Talk: Deep Equilibrium Models

Shaojie Bai: Ph.D. Candidate, Machine Learning Department, Carnegie Mellon University

Event Details

Thursday, March 31, 2022
4-5 p.m.


Abstract: Modern artificial intelligence (AI), and the field of deep learning in particular, has achieved remarkable success on a variety of domains, using networks that have tens to hundreds of layers and billions of parameters. But does deep learning actually need to be deep? In my talk, I will present our recent and ongoing work on Deep Equilibrium (DEQ) Models, an approach that demonstrates we can achieve most of the benefits of modern deep learning systems using very shallow models. But unlike traditional deep networks, these models need to be defined **implicitly** via finding fixed points of nonlinear dynamical systems. I will show that these methods can achieve results on par with the state-of-the-art in domains spanning large-scale language modeling, image classification, semantic segmentation, and optical flow, while requiring only O(1) memory and simplifying architectures substantially; this raises exciting opportunities to apply performant AI models to more optimization-based, low-resource and low-latency (i.e., real-time) settings. I will conclude by discussing ongoing work and future directions for this class of models in these areas.

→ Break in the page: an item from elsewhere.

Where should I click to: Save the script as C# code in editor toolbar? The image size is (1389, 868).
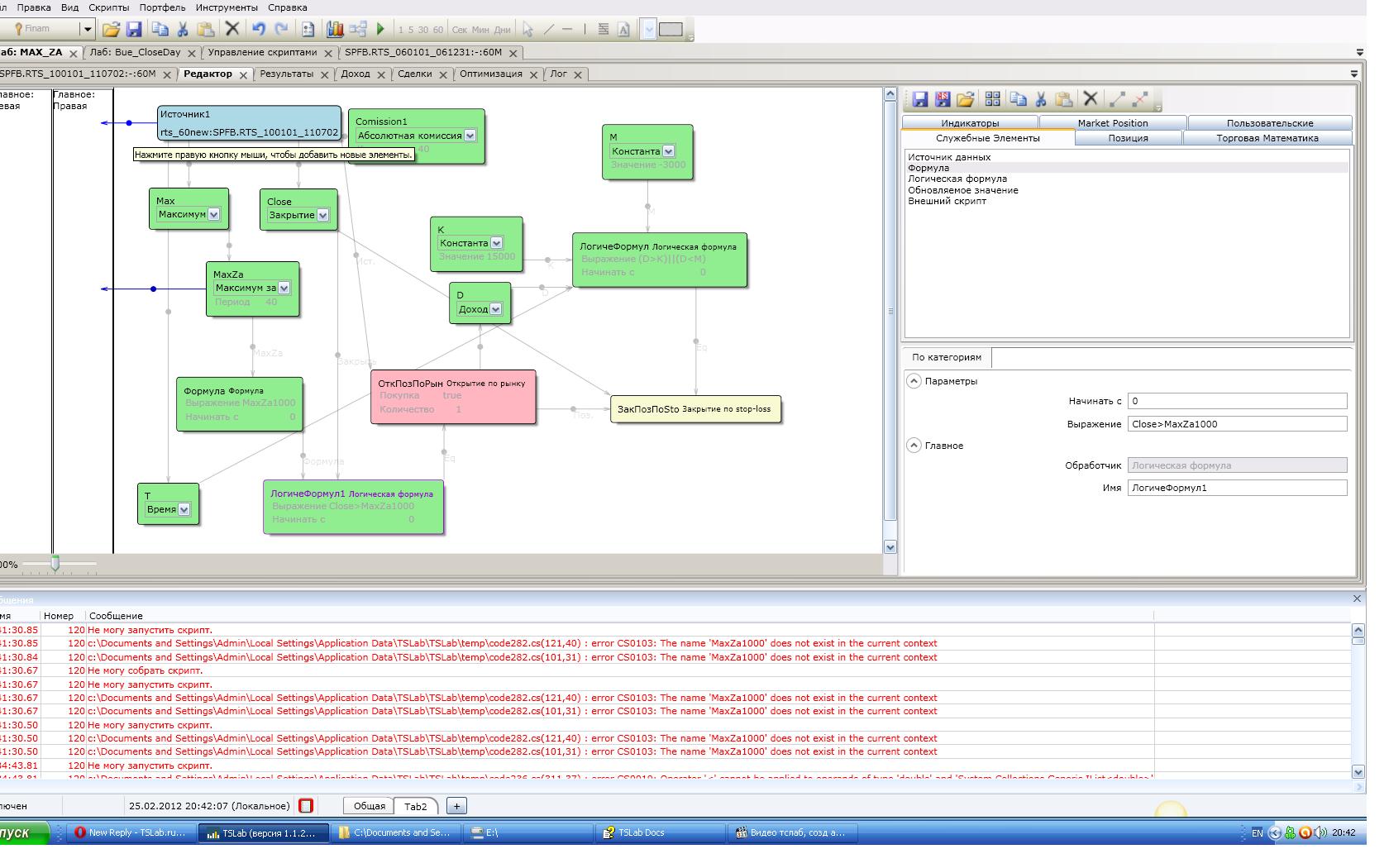(943, 99)
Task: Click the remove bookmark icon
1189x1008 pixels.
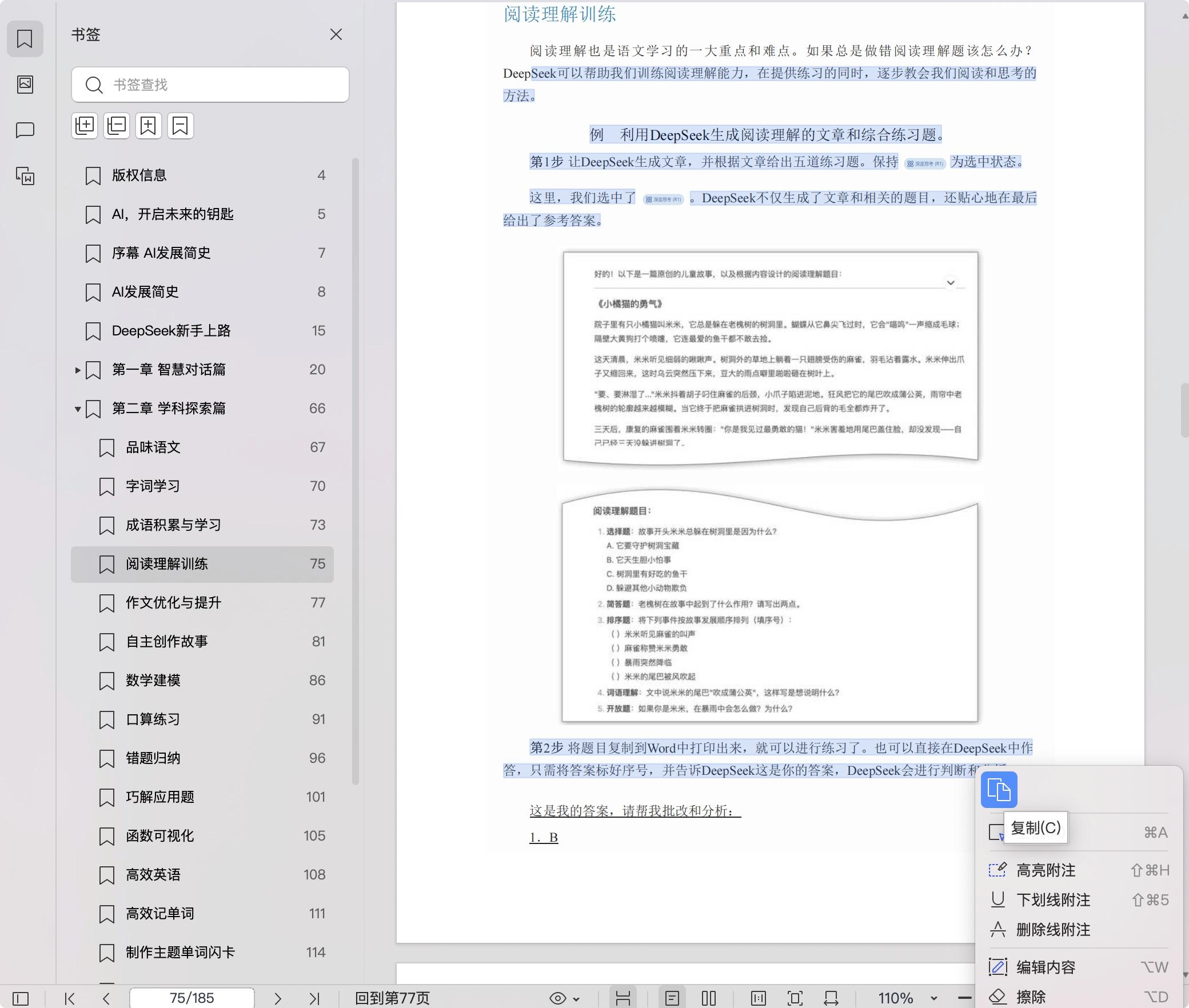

Bio: Shaojie Bai is a graduating Ph.D. student in the Machine Learning Department of Carnegie Mellon University (CMU), advised by J. Zico Kolter. Shaojie’s research focuses on deep learning architectures, with a specific focus on 1) the scalability and representational capacity of implicit-depth models, which involves rethinking some of the current “deep approaches”; and 2) the unification of different model families in deep sequence modeling. He was a J.P. Morgan AI Ph.D. fellow, his work has received multiple spotlight and oral presentations at AI conferences, and he led a team that won 1st place in a competition on predicting molecular properties.  Previously, Shaojie received his B.S. in Computer Science and B.S. in Applied Mathematics from CMU in 2017, where he graduated with University Honor.